───── PROVIDED TEXT
Republican FCC Member Ajit Pai Gives His Take on ‘Competition, Competition, Competition’ 3/21/2016 8:00 AM Eastern
Senior Republican FCC commissioner Ajit Pai
(Photo by John Eggerton)

Ajit Pai is the senior Republican commissioner on the Federal Communications Commission and, if a GOP candidate wins the White House later this year, would likely be the interim chairman (unless current chairman Tom Wheeler does not follow custom and retains the seat — when prodded by Republican legislators, he did not promise to exit when President Obama does next January).

 

Pai, the son of Indian immigrants, grew up in Kansas but has practically lived his entire professional life in the nation’s capital. He’s seen how laws are passed (or, as they say in D.C., how the sausage is made), working at the Justice Department, on Capitol Hill and at the FCC in an earlier stint in the general counsel’s office — where he once squared off against the late Dan Brenner, then the policy chief of the National Cable & Telecommunications Association, in court.

 

In fact, Pai calls himself the “Forrest Gump” of the legal profession: He set out on a peripatetic course that led him to the FCC seat without a plan for that progression, but grateful for the opportunities and the outcome.

 

Affable and known for his willingness to listen, the 43-yearold Pai is nonetheless passionate in his defense of the free market. He’s also known for his colorful statements — including the dissents — often peppered with references to music.

 

A top Washington communications attorney said Pai has a brilliant legal mind and the courage of his convictions. Those convictions favor a market free of what he sees as innovation- and investment-chilling regulations, which causes some friction when they butt up against the convictions of the current chairman.

 

And though the friction with Wheeler was evident in a recent hearing on Capitol Hill, the two commissioners teamed up for a duet at a recent holiday party — Tommy Tutone’s 1981 hit “867-5309/Jenny.”

 

“I had the honor of calling Ajit Pai my distinguished colleague for about a year,” former FCC senior Republican commissioner Robert McDowell said. He called Pai a “highly intelligent and hard-working public servant who has a creative command of the English language, as well as an irresistible and fun personality. Knowing Ajit was going to be a highly effective commissioner for several years made it easier for me to decide to step down in 2013.”

 

Pai took time from prepping for an FCC oversight hearing in the Senate Commerce Committee March 2 and an oversight hearing in the House Communications Subcommittee on March 22 to talk with Multichannel News Washington bureau chief John Eggerton about set-tops, his view of “competition, competition, competition,” and a certain up-and-coming lecturer who was at the University of Chicago Law School when Pai was a student there. An edited excerpt follows.

 

MCN: What is your principal concern with the way that the minority GOP commissioners are treated at the FCC, in terms of access to information or responsiveness to your issues and concerns? We know that has been a bone of contention.

Ajit Pai: It has been an issue. My principal concern is that the commissioners — who, after all, have been appointed by the president and confirmed by the Senate and therefore are responsible for setting commission policy — aren’t given the full range of information and/or the options that they deserve in order to make an informed decision.
──────────
=== WRITTEN INSTRUCTION 1 ===
In the Ajit Pai profile, which song did Pai and Wheeler perform together at a recent holiday party?
=== WRITTEN INSTRUCTION 2 ===
Resume the Ajit Pai interview from the point at which it stops, continuing in the same style.
───── DATA EXTRACT
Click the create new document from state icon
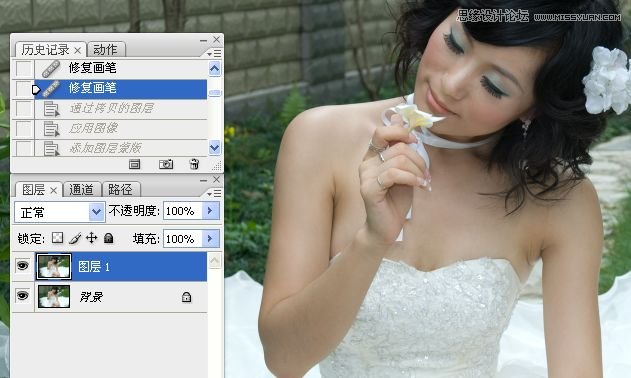[134, 164]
──────────
=== TASK ANSWER 1 ===
They sang Tommy Tutone's 1981 hit "867-5309/Jenny."

=== TASK ANSWER 2 ===
 

We have seen time and time again, when minority commissioners ask for information from either the chairman’s office or one of the subordinate bureaus, information simply isn’t forthcoming, whereas for majority offices typically that information is given without question.

 

MCN: Have you discussed this with the chairman?

AP: I have repeatedly asked my office, which has repeatedly asked his office, as well as the bureaus, for all kinds of information. Typically what we were told is, “That is not something that is done around here.” Depending on what the request is, we can identify previous cases where that’s not true.

 

MCN: You dissented from Title II. What should the FCC have done after the court remanded the old rules?

AP: This entire issue has been a distraction from what Americans really care about, which is promoting broadband deployment and greater competition.

 

Instead of trying to parse through the [U.S. Court of Appeals for the D.C. Circuit’s] previous opinions and trying to fit this square peg of the marketplace as it is today into the round hole of the FCC’s regulatory framework that dates in some cases back to the 1930s, we would be much better off, as would American consumers, simply increasing broadband deployment. And I think that is being borne out now, if you look at how much time and eff ort has been spent by the agency and outside parties debating and litigating this issue.

 

If we had put all that energy into reducing the regulatory barriers to infrastructure investment, we would see much greater deployment on the fixed and wireless broadband side, and we would see greater entrepreneurship and innovation on top of that platform.

 

MCN: Why do you think the FCC is so reluctant to say that the market is competitive?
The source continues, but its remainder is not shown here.